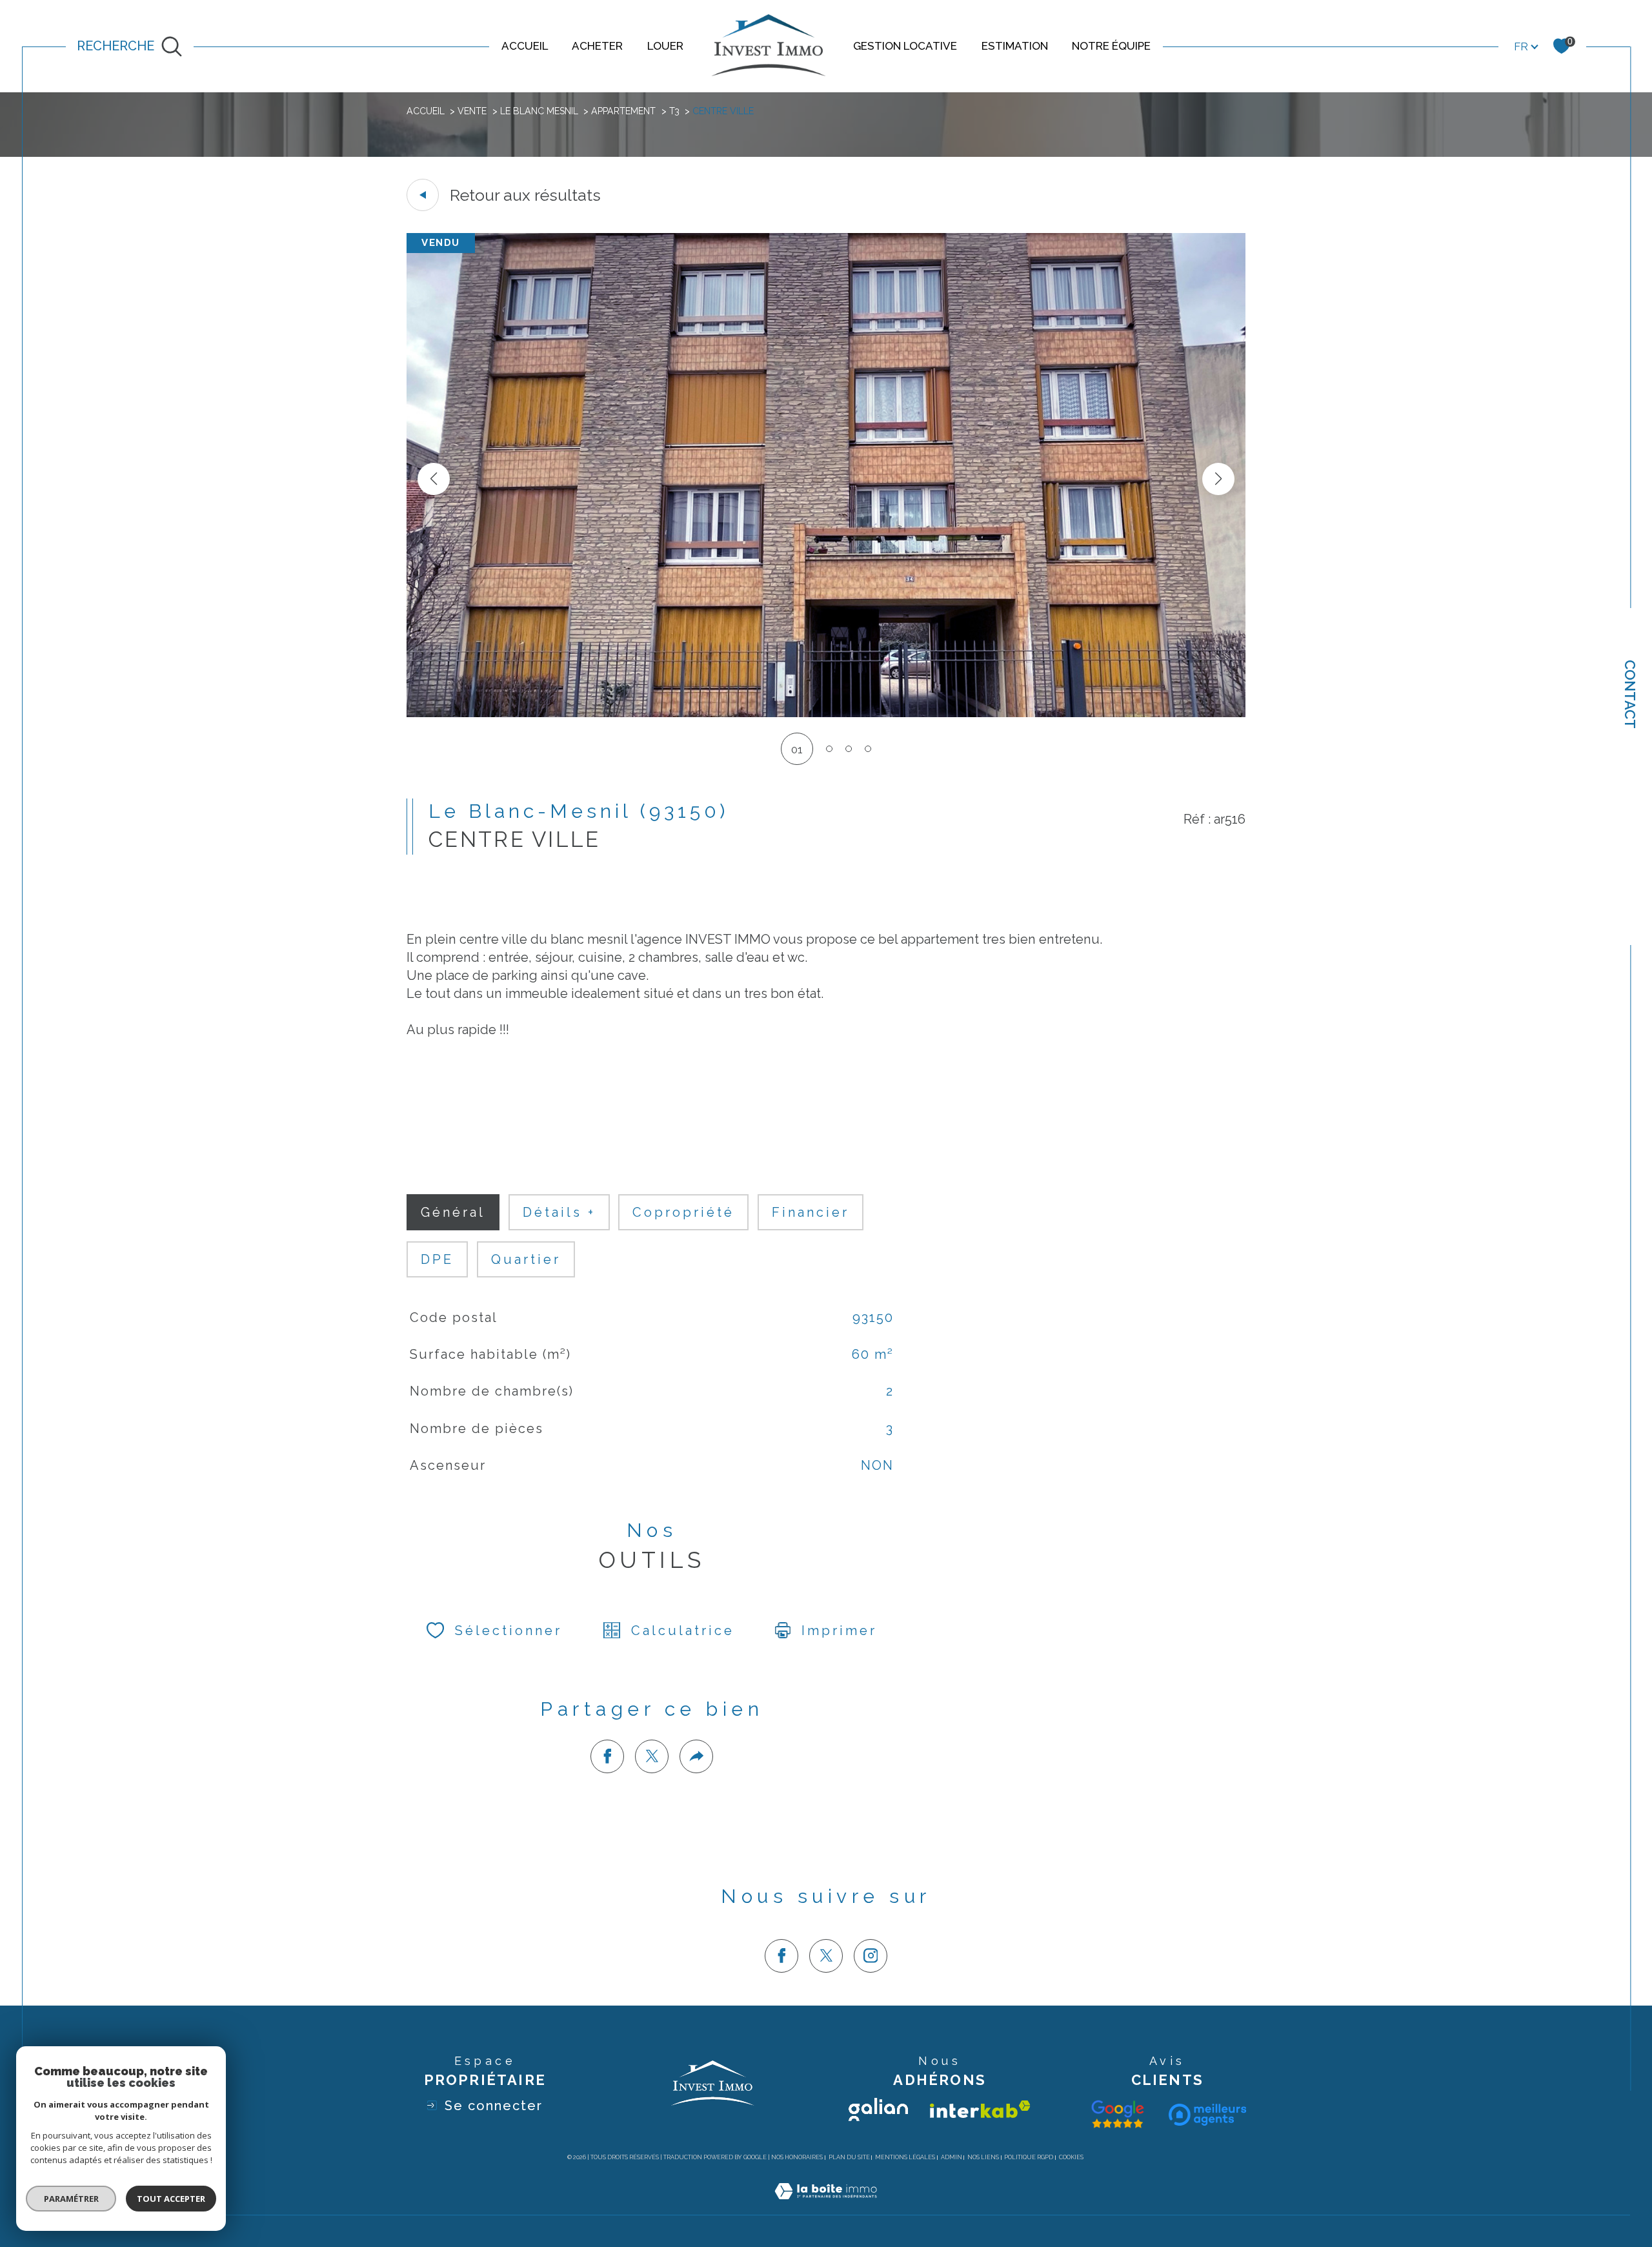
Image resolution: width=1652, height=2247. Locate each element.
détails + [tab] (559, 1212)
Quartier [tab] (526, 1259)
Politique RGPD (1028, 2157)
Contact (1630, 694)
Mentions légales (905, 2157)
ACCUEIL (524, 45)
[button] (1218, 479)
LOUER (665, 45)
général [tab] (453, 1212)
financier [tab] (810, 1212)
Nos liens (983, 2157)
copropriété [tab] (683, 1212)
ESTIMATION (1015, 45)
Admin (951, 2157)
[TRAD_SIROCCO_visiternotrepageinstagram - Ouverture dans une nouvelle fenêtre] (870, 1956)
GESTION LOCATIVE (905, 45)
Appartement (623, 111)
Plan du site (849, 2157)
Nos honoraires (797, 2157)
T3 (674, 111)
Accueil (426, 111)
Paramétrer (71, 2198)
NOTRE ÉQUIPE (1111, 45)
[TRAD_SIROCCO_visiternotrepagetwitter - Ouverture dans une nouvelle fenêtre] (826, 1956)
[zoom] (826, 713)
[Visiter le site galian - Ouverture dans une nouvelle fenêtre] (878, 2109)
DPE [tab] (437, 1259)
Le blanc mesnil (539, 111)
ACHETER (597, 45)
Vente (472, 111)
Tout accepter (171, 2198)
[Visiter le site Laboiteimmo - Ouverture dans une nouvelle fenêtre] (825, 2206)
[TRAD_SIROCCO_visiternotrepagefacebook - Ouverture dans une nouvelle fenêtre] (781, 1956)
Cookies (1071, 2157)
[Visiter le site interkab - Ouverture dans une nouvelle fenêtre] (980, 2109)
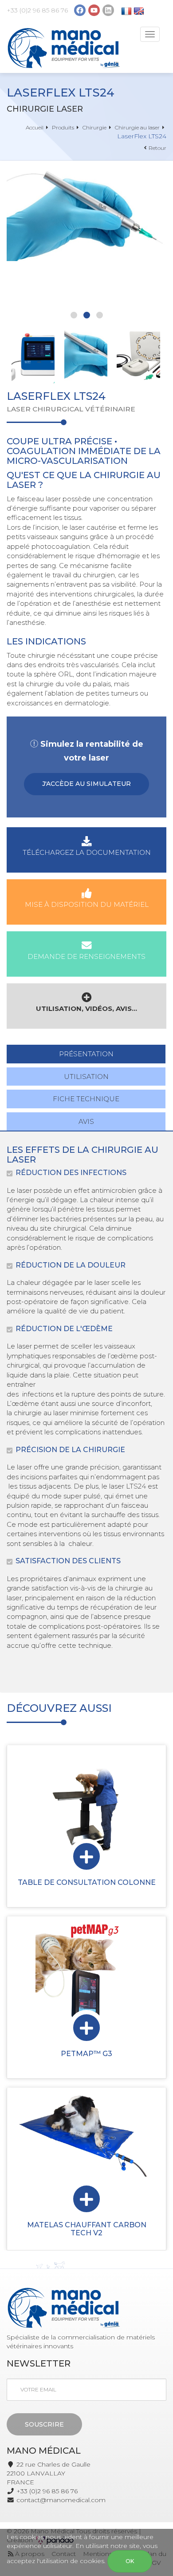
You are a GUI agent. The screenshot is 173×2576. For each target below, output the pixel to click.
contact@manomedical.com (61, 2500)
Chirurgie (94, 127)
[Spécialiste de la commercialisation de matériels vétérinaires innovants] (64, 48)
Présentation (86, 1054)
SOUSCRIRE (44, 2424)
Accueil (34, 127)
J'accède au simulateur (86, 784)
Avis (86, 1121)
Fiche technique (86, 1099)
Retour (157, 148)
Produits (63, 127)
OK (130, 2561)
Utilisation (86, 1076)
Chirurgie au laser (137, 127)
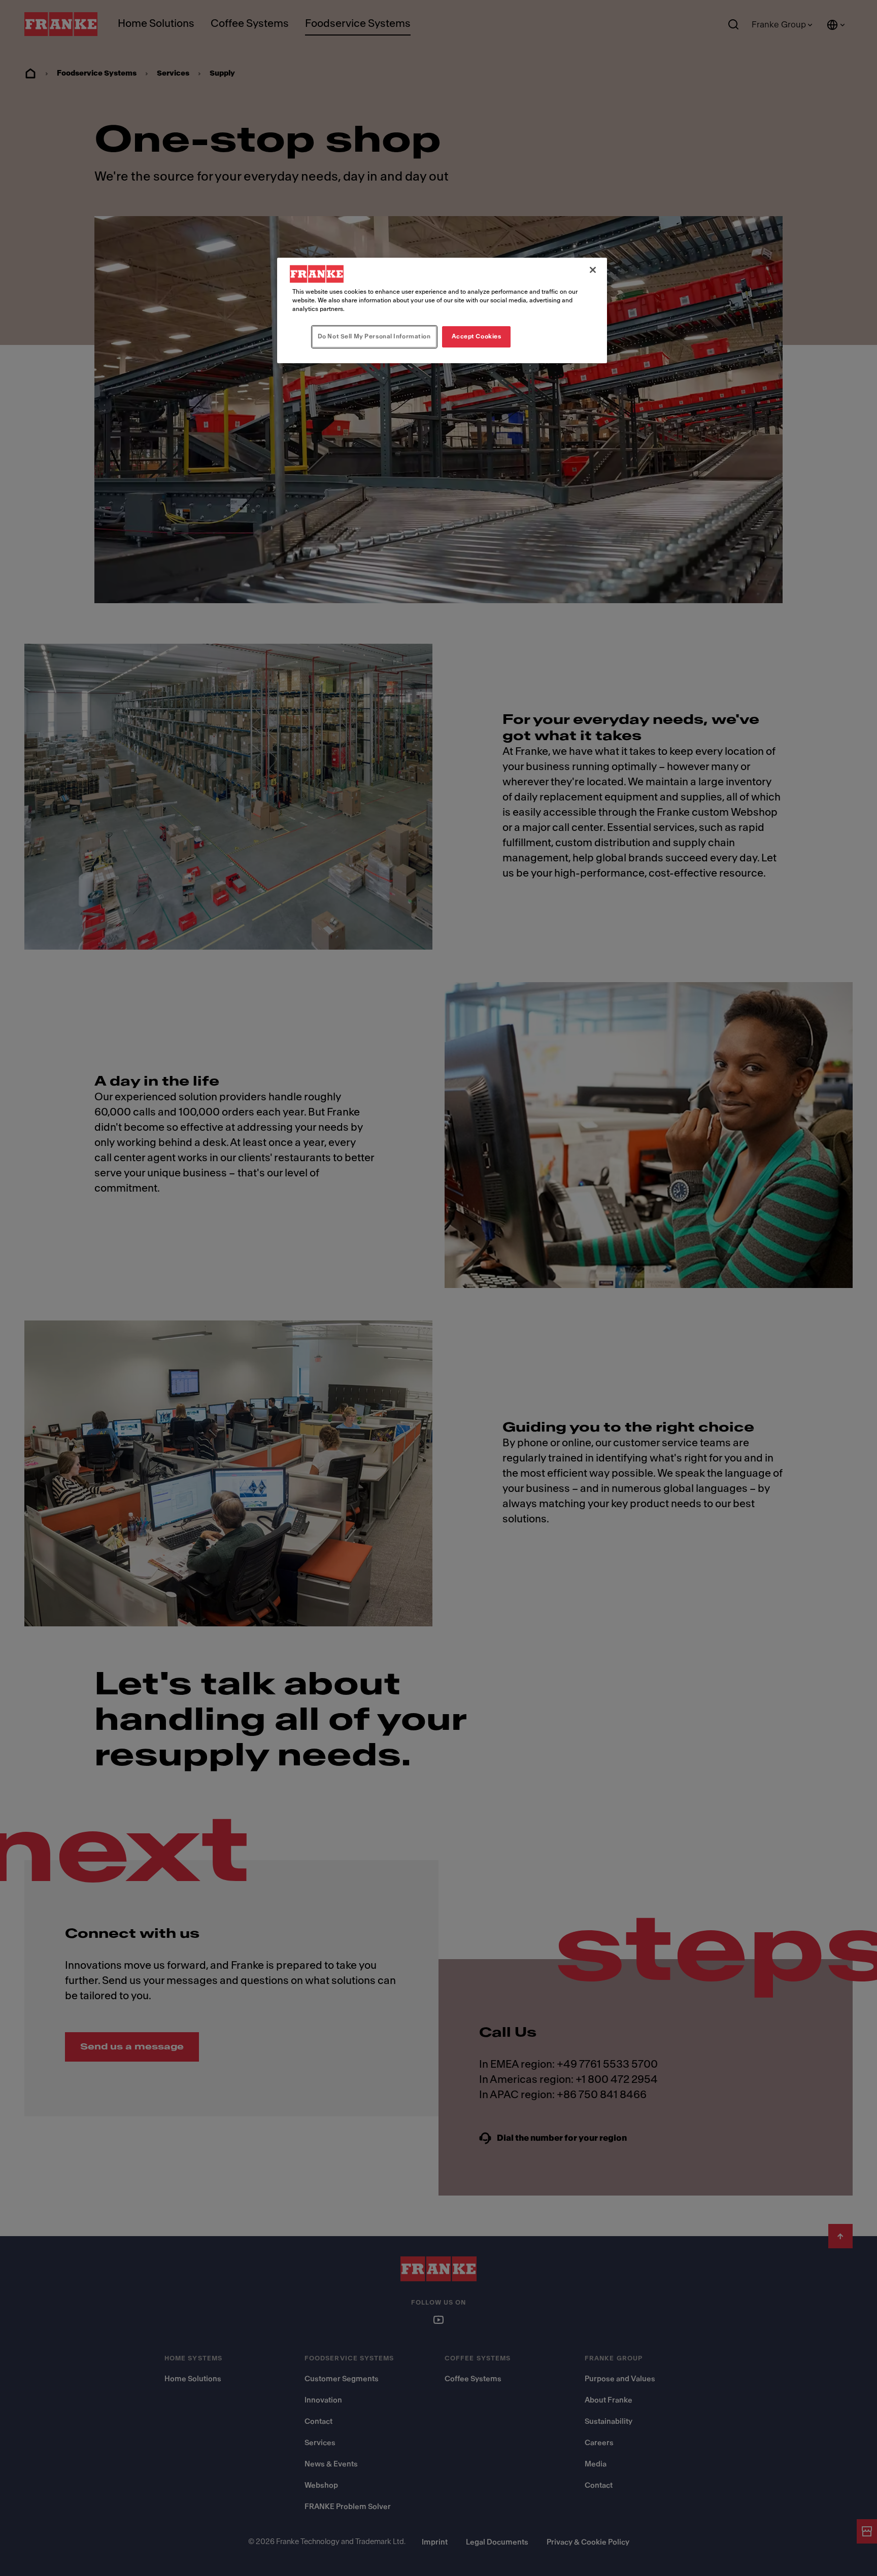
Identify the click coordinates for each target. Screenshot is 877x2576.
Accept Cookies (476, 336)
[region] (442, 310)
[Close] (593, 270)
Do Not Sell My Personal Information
━━━━━━━━
» **Required work**: From the first line of the records down through the line containing "Paramétrer (71, 2198)", transcribe exactly those lines and no others, both ends kept, pictures dropped.

» **Answer section**:
Image resolution: width=1652, height=2247. Locate each element.
détails + [tab] (559, 1212)
Quartier [tab] (526, 1259)
Politique RGPD (1028, 2157)
Contact (1630, 694)
Mentions légales (905, 2157)
ACCUEIL (524, 45)
[button] (1218, 479)
LOUER (665, 45)
général [tab] (453, 1212)
financier [tab] (810, 1212)
Nos liens (983, 2157)
copropriété [tab] (683, 1212)
ESTIMATION (1015, 45)
Admin (951, 2157)
[TRAD_SIROCCO_visiternotrepageinstagram - Ouverture dans une nouvelle fenêtre] (870, 1956)
GESTION LOCATIVE (905, 45)
Appartement (623, 111)
Plan du site (849, 2157)
Nos honoraires (797, 2157)
T3 (674, 111)
Accueil (426, 111)
Paramétrer (71, 2198)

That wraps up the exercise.